A method that achieves the above object comprises: a) constructing an initial sample set from samples for each of which a measured value of a dependent variable is known; b) generating a multiple regression equation by performing multiple regression analysis on the initial sample set; c) calculating a residual value for each of the samples on the basis of the multiple regression equation; d) identifying, based on the residual value, a sample that fits the multiple regression equation; e) constructing a new sample set by removing the identified sample from the initial sample set; f) replacing the initial sample set by the new sample set, and repeating from a) to e); and g) generating, from a combination of the multiple regression equation generated during each iteration of the repeating and the sample to be removed, a prediction model for a sample for which the dependent variable is unknown.
In the above method, a predetermined number of samples taken in increasing order of the residual value may be identified in d) as samples to be removed.
Alternatively, any sample having a residual value not larger than a predetermined threshold value may be identified in d) as a sample to be removed.
In the above method, the repeating in f) may be stopped when one of the following conditions is detected in the new sample set: the total number of samples has become equal to or smaller than a predetermined number; the smallest of the residual values of the samples has exceeded a predetermined value; the ratio of the number of samples to the number of parameters to be used in the multiple regression analysis has become equal to or smaller than a predetermined value; and the number of times of the repeating has exceeded a predetermined number.

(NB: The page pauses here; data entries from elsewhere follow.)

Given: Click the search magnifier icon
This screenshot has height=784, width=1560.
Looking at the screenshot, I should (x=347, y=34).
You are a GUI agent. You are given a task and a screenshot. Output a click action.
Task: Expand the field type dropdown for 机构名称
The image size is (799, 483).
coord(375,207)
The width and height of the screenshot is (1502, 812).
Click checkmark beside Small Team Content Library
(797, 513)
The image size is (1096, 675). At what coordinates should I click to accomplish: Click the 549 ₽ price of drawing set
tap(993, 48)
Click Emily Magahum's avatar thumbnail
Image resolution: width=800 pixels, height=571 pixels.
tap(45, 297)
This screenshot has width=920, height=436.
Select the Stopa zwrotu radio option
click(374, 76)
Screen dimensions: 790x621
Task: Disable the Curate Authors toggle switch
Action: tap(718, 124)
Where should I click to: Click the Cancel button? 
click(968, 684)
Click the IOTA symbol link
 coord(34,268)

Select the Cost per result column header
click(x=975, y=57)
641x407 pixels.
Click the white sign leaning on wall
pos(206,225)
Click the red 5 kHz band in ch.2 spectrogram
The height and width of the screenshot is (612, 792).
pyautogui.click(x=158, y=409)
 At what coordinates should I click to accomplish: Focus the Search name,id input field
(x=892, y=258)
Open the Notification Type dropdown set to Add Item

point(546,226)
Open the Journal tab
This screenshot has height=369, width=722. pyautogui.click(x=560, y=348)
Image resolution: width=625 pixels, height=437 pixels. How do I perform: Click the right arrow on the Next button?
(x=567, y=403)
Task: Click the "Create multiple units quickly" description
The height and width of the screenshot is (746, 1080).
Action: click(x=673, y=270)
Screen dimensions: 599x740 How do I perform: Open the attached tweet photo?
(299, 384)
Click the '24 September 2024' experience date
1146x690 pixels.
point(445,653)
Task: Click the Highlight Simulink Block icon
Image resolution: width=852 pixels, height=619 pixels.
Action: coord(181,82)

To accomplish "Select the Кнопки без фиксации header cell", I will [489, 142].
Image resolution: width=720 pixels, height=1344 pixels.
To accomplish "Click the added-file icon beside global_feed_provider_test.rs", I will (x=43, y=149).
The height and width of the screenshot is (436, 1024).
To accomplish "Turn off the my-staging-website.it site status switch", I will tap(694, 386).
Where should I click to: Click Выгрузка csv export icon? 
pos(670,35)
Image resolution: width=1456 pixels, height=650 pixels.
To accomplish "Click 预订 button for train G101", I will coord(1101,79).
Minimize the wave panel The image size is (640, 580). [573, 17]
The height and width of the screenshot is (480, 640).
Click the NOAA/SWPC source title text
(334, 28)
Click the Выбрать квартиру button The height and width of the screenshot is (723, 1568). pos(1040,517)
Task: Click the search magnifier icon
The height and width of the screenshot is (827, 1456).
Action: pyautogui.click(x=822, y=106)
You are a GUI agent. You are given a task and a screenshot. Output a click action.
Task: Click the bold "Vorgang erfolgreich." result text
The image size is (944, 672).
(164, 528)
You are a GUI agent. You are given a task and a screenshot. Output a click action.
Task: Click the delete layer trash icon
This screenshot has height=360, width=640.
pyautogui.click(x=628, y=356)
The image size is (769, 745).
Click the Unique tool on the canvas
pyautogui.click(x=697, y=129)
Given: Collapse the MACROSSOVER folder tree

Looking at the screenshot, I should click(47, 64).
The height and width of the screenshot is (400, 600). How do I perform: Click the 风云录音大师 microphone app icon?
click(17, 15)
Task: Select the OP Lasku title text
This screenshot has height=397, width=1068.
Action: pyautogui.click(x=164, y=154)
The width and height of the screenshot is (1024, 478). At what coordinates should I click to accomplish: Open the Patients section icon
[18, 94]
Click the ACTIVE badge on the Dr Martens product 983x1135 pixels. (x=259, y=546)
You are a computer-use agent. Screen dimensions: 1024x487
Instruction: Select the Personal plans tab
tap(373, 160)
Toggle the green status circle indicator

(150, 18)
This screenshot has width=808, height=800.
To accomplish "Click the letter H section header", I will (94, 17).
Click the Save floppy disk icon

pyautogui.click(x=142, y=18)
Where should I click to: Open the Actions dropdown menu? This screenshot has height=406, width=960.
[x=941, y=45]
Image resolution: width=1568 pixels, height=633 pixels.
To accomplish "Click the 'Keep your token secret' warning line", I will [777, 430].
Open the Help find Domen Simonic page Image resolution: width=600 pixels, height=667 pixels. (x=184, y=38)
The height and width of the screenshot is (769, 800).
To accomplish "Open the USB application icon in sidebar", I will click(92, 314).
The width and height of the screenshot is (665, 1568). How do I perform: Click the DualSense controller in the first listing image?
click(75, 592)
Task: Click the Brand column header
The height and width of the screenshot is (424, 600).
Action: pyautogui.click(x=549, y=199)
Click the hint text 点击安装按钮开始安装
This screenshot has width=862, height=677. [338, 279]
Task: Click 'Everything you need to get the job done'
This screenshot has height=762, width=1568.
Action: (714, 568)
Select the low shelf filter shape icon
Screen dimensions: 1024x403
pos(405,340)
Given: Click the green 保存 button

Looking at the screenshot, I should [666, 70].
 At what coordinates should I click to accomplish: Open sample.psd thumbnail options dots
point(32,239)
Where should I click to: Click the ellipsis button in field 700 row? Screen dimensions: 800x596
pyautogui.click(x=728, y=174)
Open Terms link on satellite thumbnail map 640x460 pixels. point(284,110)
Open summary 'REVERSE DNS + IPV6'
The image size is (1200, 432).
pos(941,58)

The above method may further include: preparing a sample for which the dependent variable is unknown; and identifying from among the initial sample set a sample having the highest degree of structural similarity to the unknown sample, and the repeating in f) may be stopped when the sample having the highest degree of structural similarity is included in the samples to be removed.
In the above method, the predicted value of the dependent variable of each individual training sample can be calculated using a multiple regression equation generated by performing multiple regression analysis on a training sample set (initial sample set) constructed from samples whose dependent variable values are known. Then, the difference between the measured value and the predicted value of the dependent variable, i.e., the residual value, is obtained for each training sample. This indicates how well the generated multiple regression equation fits the measured value of the dependent variable of each training sample. For example, if the residual value is 0, the predicted value of the dependent variable of the training sample exactly matches the measured value, meaning that the prediction is accurate. The larger the prediction value, the less accurate the prediction made by the multiple regression equation.
Therefore, any training samples that fits the generated multiple regression equation is identified based on its residual value, and the generated multiple regression equation is set as the prediction model to be applied to such samples. At the same time, any training sample that fits the multiple regression equation is removed from the initial sample set, and a new training sample set is constructed using the remaining training samples; then, by performing multiple regression analysis once again, a new multiple regression equation suitable for the new training sample set is generated. Using this new multiple regression equation, the residual values of the training samples are calculated, and any training sample that fits the new multiple regression equation is identified. The new multiple regression equation is set as the prediction model to be applied to such identified training samples.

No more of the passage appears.